Zero-G Experimental System
Updated: Nov 27, 2020
After several years of working with experimental aquaponic systems, including the SPACE 200 and the Hi-SEAS X-30 systems, we began plans to build a system scaled to production volumes. To better understand the logistics for growing off-season produce in our region, we built a small demonstration system in our home shop. Our shop space has a fairly small footprint (12’ x 12’) with high ceilings (13’).
To capitalize on our headspace, we built the system to suspend from the ceiling which allowed us to conserve floor space for seed starting. Although this allowed us to make the most of the floor space, it turned out to be a dangerous and tedious arrangement for managing plants. To check on our crops, we had to climb a very tall ladder to see them and then climb down to move the ladder to check the next tower over. Although we saved space by building high, we were wasting a lot of time and energy due to inaccessibility, not to mention the safety risks involved with working on a ladder so often.
To solve this problem, Jeff implemented a winch system that raises and lowers the towers when we need check on the plants. There are still some balance issues to work out with the winch, which becomes messy when the rows are full of water. Perhaps we should have hung the towers at eye level from the beginning, but hopefully our mistakes will inform future developments.
We had some really interesting results with our Zero-G system. Basil grew quite well and definitely has potential for commercial production.
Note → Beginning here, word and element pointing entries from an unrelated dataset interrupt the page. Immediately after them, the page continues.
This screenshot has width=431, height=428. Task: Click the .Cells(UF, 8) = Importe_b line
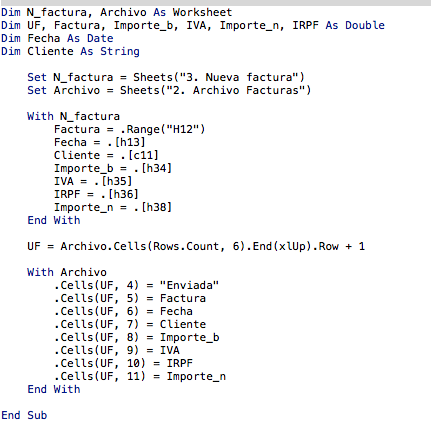click(x=137, y=337)
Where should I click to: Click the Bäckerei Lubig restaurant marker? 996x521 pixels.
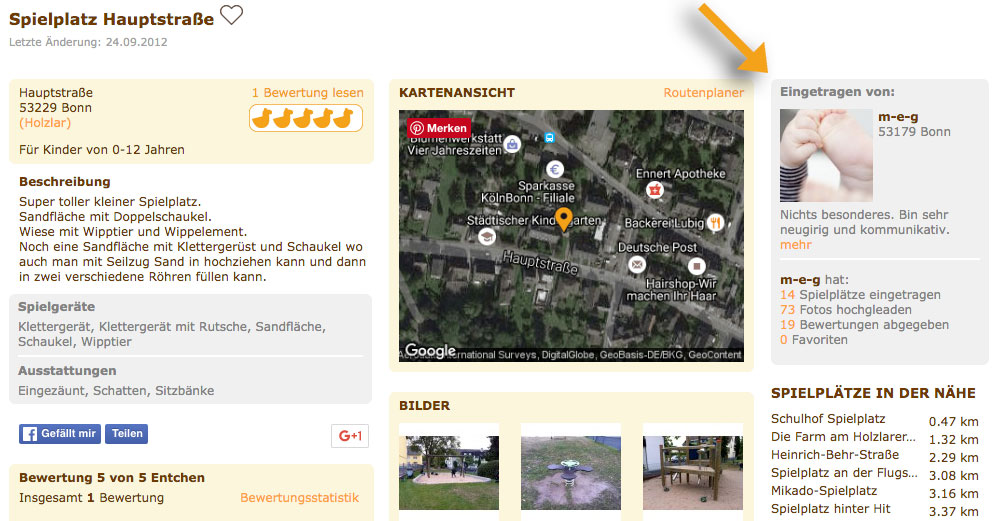click(x=716, y=222)
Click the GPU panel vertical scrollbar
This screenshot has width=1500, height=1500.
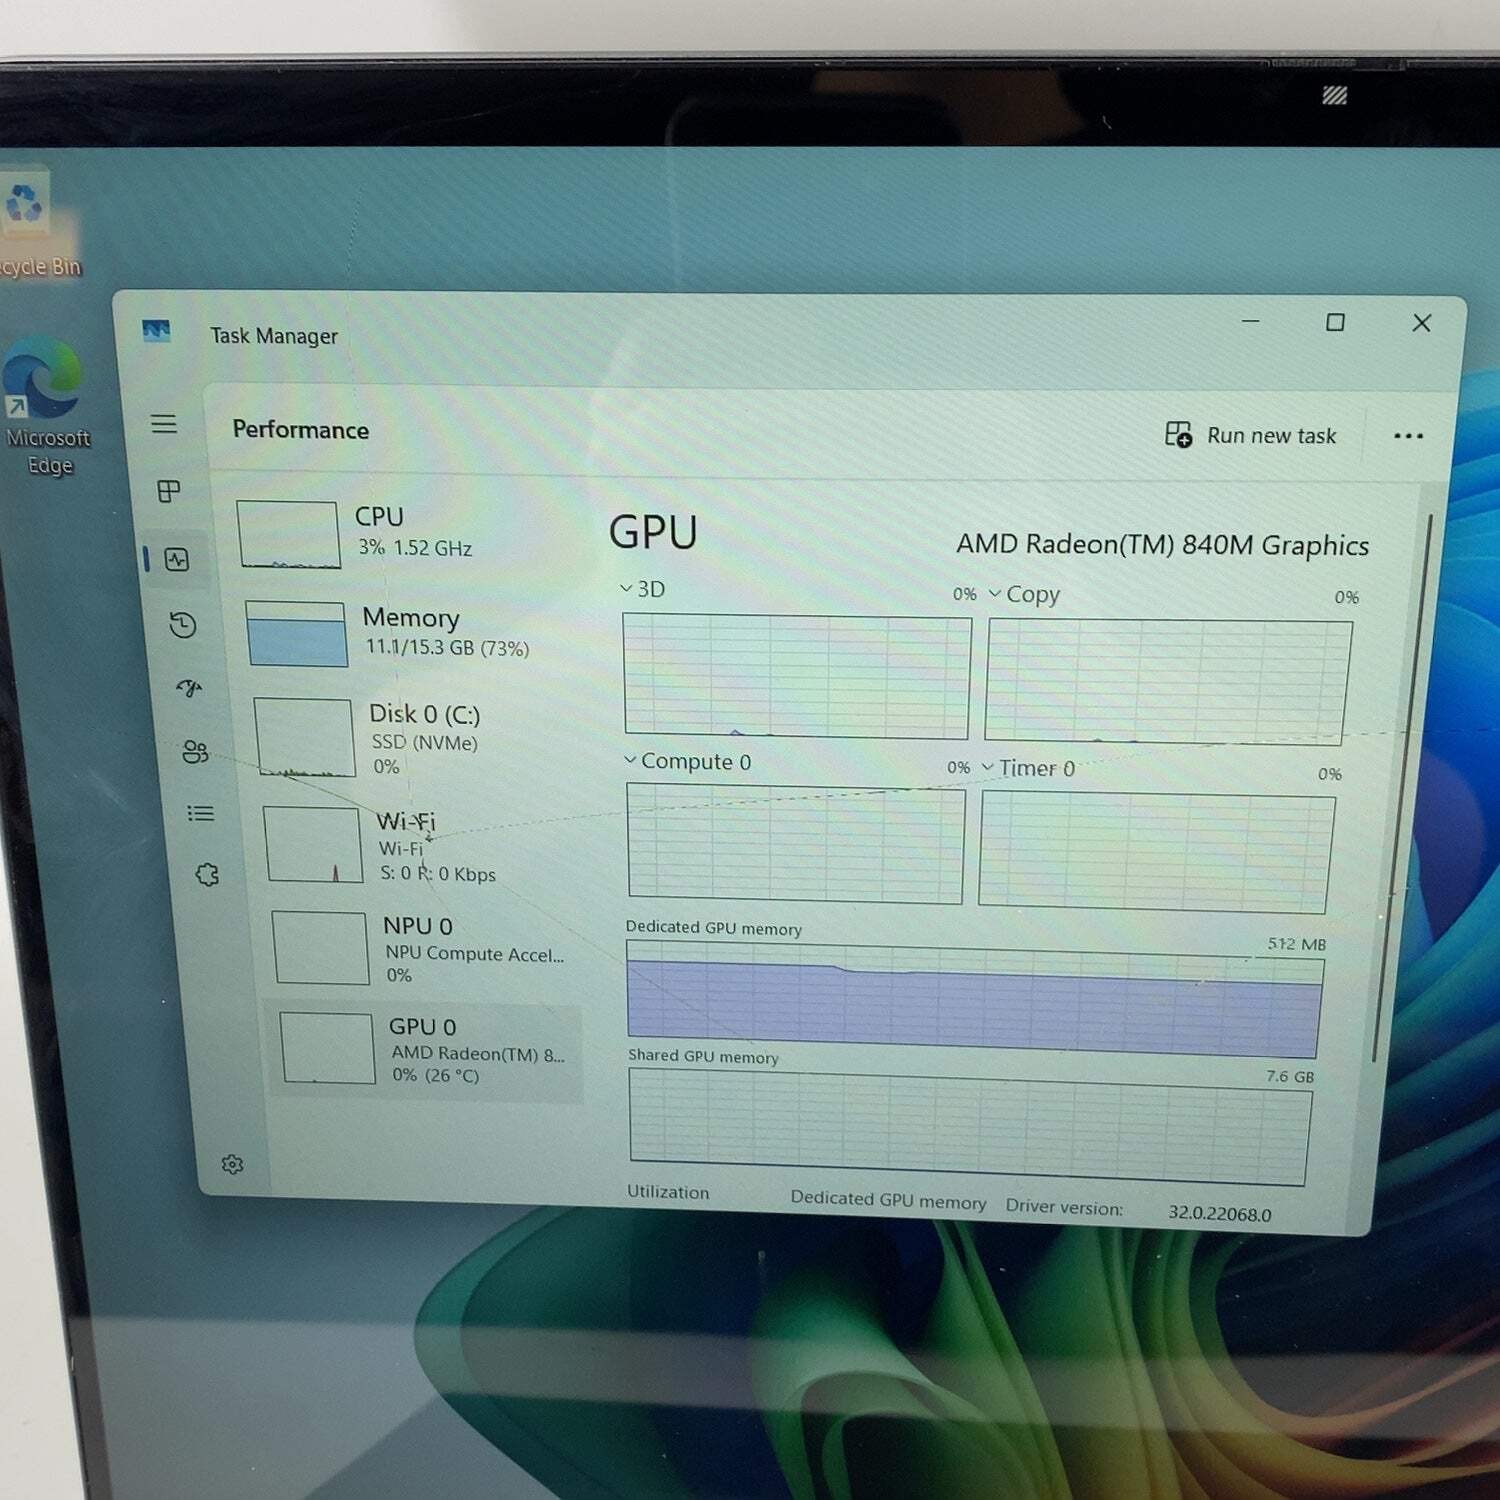tap(1403, 790)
Herbs are generally thought to do poorly in controlled environment systems. This is usually because the environment is too accommodating to induce the stresses required to stimulate essential oil production in herbs. Nonetheless, we were able to grow some very fragrant rosemary, basil and lavender. Perhaps the frequency of our LED lights helped stimulate essential oil production.
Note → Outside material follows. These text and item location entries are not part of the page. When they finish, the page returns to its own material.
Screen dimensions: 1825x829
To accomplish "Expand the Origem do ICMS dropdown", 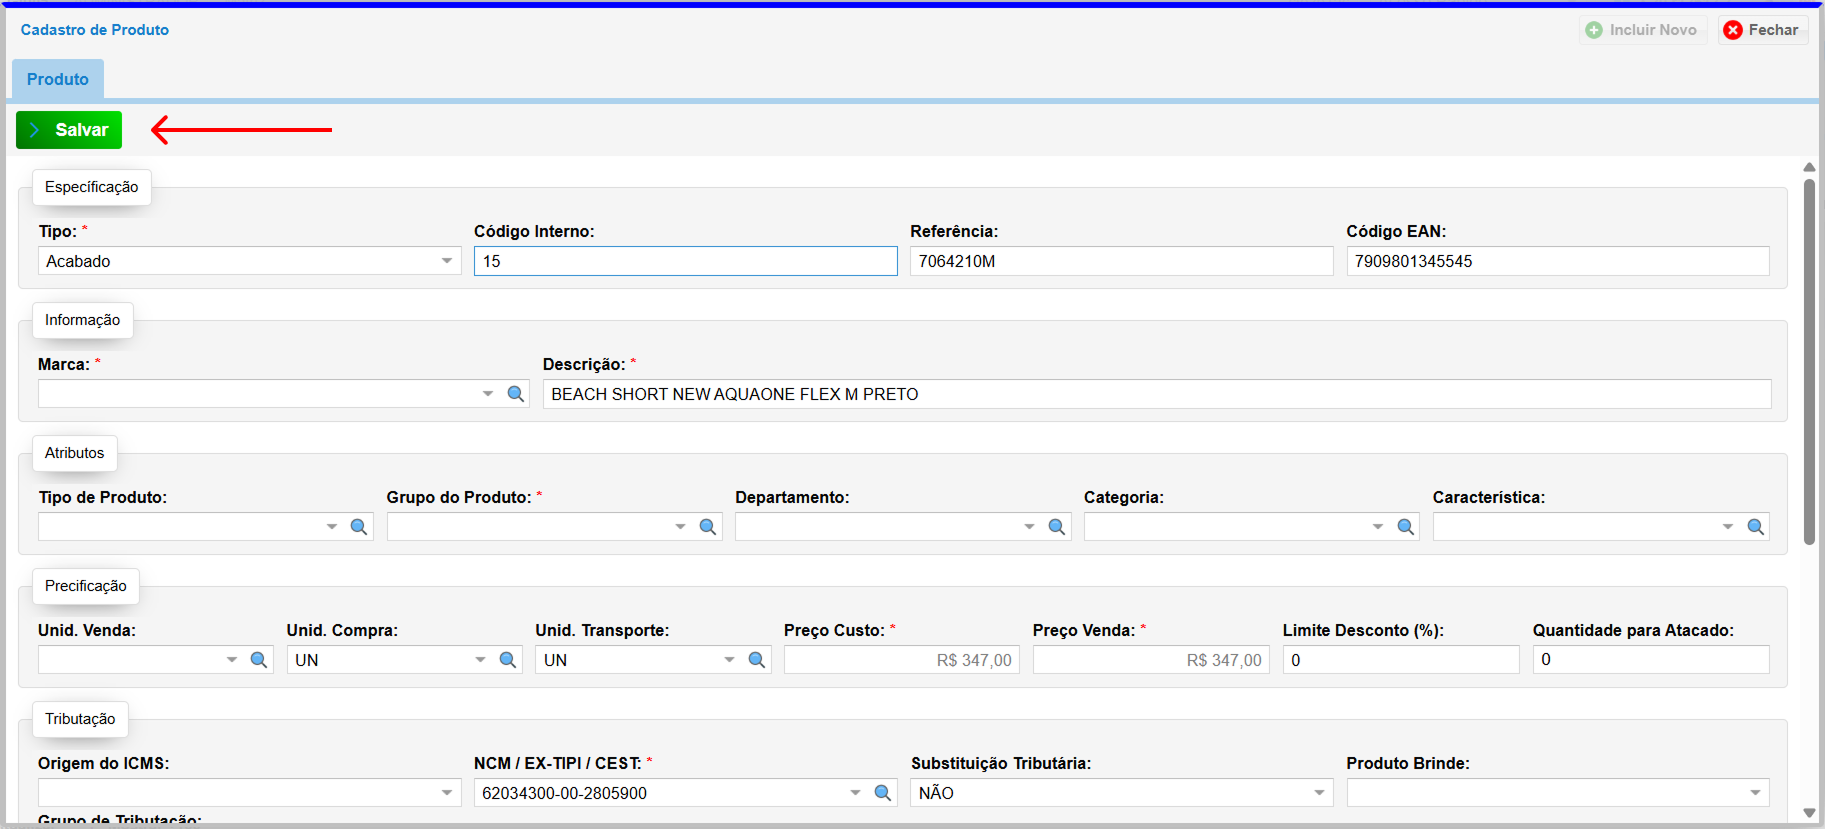I will [x=447, y=793].
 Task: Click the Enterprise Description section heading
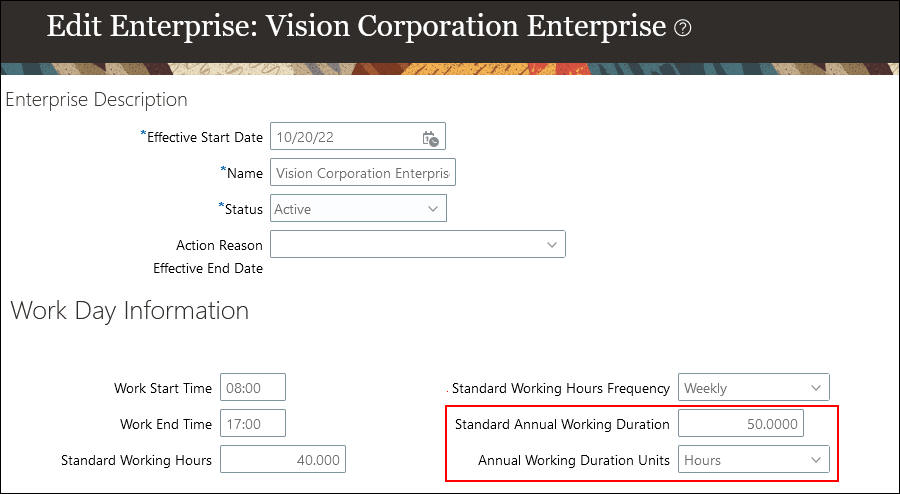(97, 100)
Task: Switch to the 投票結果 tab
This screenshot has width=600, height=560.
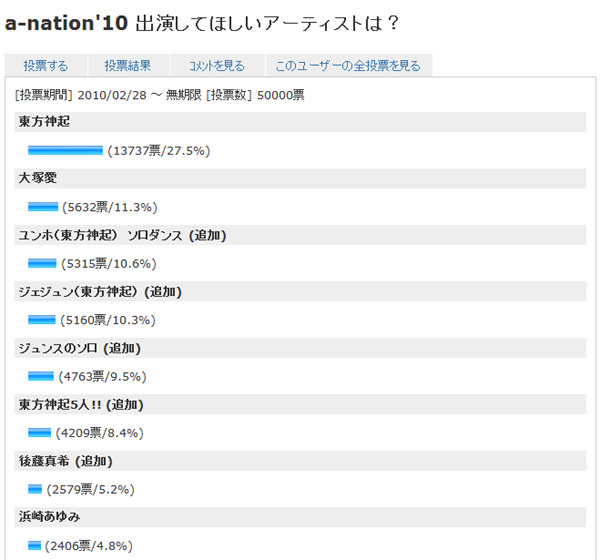Action: (127, 66)
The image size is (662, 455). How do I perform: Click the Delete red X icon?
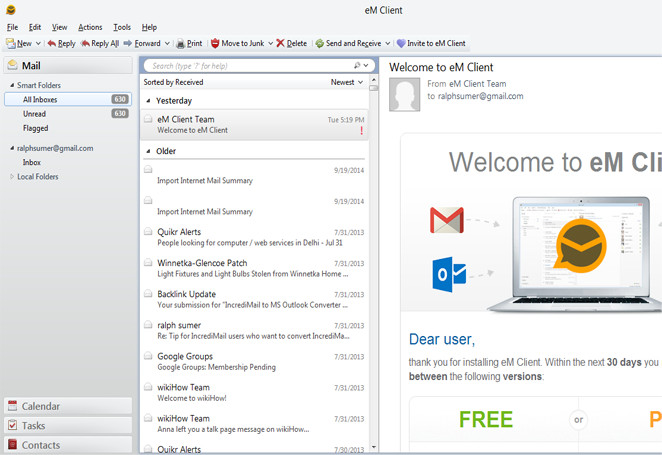280,44
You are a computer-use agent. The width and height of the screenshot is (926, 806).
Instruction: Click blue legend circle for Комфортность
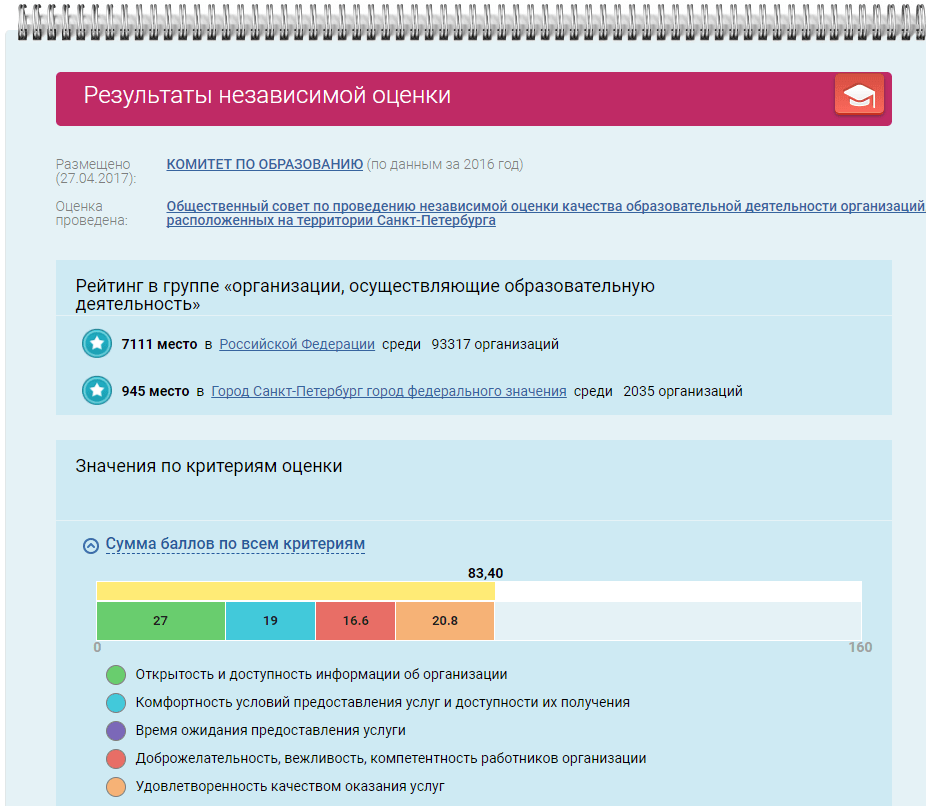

We also grew a few varieties of leafy greens, but they exhibited a very strange growth pattern of elongated nodes. I have read that this growth pattern occurs in soybeans when there is a non-ideal ratio of red to far red light used. The article stated that a certain threshold of blue light can remedy this problem. The next time we grow leafy greens I will try using a more complete spectrum. The leafy greens also had heavy issues with whiteflies and aphids. We didn’t see any insects on the herbs, probably because their essential oil production acted as a herbivore deterrence.
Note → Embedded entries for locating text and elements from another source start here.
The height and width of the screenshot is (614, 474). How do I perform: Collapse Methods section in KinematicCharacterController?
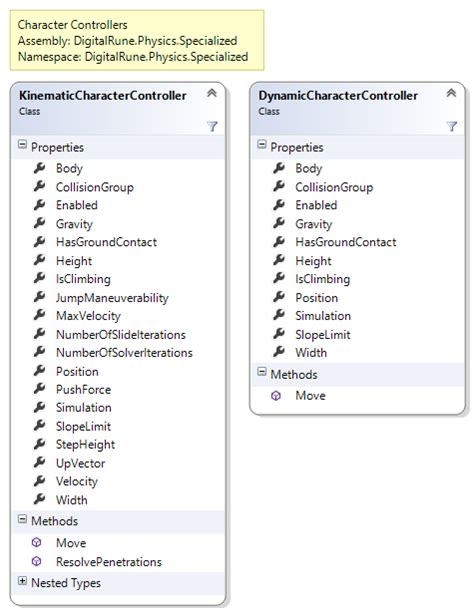pyautogui.click(x=22, y=519)
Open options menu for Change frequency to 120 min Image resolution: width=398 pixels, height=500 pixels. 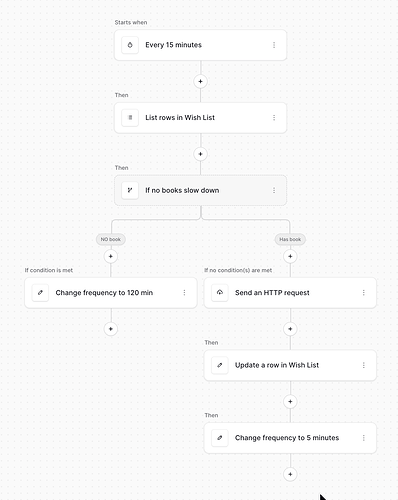[x=184, y=293]
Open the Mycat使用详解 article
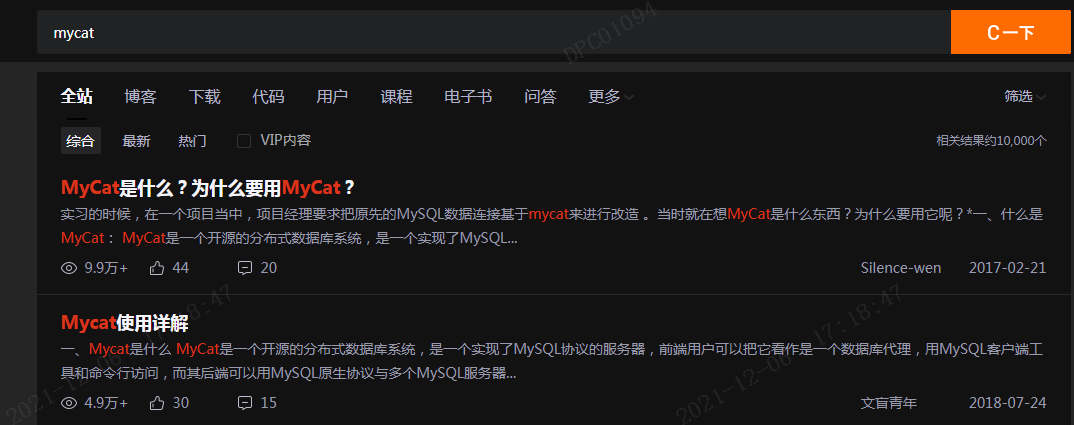The height and width of the screenshot is (425, 1074). pyautogui.click(x=125, y=323)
We shut the system down at the end of the winter when we started to focus our attention on outdoor crops. If we were to reboot the Zero-G, I would definitely want to adjust the aforementioned issues. But the most important change I would want to implement is USDA compliance practices so that we can feel more confident about the safety of the food we are producing.
We learned a lot and collected a lot of really great data with the Zero-G experimental system. We considered applying for the Growth Through Agriculture grant again this year, but when I was writing our proposal for a container sized production facility, I kept waking up in the middle of the night with a voice saying “Don’t do this!” After some soul searching, Jeff and I realized that we don’t necessarily want our lives to be about large scale crop production. We love to research, experiment and create. We decided to shift our focus and continue to experiment with controlled environment agriculture while sharing our experiences with the world.